Ее трюк срабатывает. Тысячи мыслей, роящихся в моей голове, выстраиваются в линию. Она начинается в нашей комнате, а заканчивается в Марселе. Я пойду на юго-восток по рю Фонтэн, рю Нотр-Дам-де-Лоретт, рю Фобур-Монмартр, на восток по бульварам Пуассонье, Бон-Нувель и Сент-Мартин и на юг по бульварам дю Тампль и Бомарше. Так я доберусь до Лионского вокзала, где и сяду на первый поезд в сторону Марселя. Он ведь где-то на юге, на Средиземном море. Так сказали господа Миньо и Фортан.

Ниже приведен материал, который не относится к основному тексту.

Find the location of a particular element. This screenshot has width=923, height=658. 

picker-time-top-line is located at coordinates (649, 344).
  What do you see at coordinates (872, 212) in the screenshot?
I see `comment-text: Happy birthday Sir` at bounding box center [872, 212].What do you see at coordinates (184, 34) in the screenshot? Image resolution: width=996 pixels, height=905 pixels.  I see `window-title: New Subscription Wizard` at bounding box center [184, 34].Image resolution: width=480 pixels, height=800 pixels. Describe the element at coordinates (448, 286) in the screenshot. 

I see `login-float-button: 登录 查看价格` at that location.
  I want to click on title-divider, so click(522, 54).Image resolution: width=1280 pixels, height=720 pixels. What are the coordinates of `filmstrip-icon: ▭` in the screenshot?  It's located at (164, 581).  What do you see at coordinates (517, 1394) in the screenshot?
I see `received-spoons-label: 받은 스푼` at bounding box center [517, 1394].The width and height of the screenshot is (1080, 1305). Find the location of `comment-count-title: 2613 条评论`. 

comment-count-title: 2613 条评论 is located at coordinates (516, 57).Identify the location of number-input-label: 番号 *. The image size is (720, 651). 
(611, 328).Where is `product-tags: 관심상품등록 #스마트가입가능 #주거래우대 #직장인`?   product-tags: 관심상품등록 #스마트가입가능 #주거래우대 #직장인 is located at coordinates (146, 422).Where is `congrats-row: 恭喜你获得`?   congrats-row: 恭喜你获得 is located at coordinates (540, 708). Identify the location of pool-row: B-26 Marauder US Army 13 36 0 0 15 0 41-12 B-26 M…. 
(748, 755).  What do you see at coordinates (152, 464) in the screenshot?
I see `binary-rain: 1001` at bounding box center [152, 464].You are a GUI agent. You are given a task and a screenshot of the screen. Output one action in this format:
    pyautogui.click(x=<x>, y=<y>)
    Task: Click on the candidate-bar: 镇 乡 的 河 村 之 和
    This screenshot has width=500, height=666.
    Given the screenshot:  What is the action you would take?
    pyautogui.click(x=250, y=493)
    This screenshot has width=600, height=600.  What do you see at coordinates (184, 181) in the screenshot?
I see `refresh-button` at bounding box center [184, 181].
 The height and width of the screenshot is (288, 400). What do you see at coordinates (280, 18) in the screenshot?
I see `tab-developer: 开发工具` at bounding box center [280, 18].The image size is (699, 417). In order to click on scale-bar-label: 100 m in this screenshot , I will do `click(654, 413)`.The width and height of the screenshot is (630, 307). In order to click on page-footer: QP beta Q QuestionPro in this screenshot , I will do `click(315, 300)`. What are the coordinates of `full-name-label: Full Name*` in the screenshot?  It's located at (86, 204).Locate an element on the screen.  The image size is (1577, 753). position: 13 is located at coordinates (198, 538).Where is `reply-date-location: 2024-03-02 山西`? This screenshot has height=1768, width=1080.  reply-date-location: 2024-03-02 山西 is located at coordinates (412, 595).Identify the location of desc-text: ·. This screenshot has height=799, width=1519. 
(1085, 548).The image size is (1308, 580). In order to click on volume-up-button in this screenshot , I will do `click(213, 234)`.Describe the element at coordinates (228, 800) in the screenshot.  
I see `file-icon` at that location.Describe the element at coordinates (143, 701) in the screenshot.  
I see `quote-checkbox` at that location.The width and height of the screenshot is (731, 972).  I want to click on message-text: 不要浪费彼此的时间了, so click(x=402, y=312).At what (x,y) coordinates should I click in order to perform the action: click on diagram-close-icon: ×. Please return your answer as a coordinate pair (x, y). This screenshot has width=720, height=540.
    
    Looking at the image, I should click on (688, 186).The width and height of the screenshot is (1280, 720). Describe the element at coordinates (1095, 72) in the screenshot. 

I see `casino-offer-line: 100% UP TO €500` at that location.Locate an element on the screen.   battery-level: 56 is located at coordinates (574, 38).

Я опускаюсь на колени рядом с Шарлоттой и Мари. Я хочу запомнить, как Мари обнимает Шарлотту, как Шарлотта держит ее за руку во сне. Я знаю, что теперь Мари займет мое место и будет заботиться о Шарлотте, а Шарлотта наконец поймет, какая Мари хрупкая. В сером свете я вижу, что на щеке Шарлотты, розовой даже во сне, отпечаталась складка простыни. Я наклоняюсь и почти касаюсь ее уха губами. Шепчу, чтобы перед выходом на сцену Оперы она вызвала в себе желание быть любимой. Мари я прошу не волноваться, не кусать губы и не обдирать заусенцы. Я говорю ей, что она хорошенькая, и это почти правда — теперь, когда у нее на костях наросло немножко мяса. Я говорю, что все эти разговоры про выступающие челюсти и звериные черты — полная чепуха. Тут я задумываюсь о том, что у меня челюсть тоже выступает вперед, что я украла семьсот франков и что страдания Жан-Люка Симара — радость для меня. Ради нас обеих я шепчу, что у Пьера Жиля лицо ангела, а душа настоящего дьявола. Это опасно, но я все же касаюсь ее мягкой щеки губами. От нежности мне хочется плакать.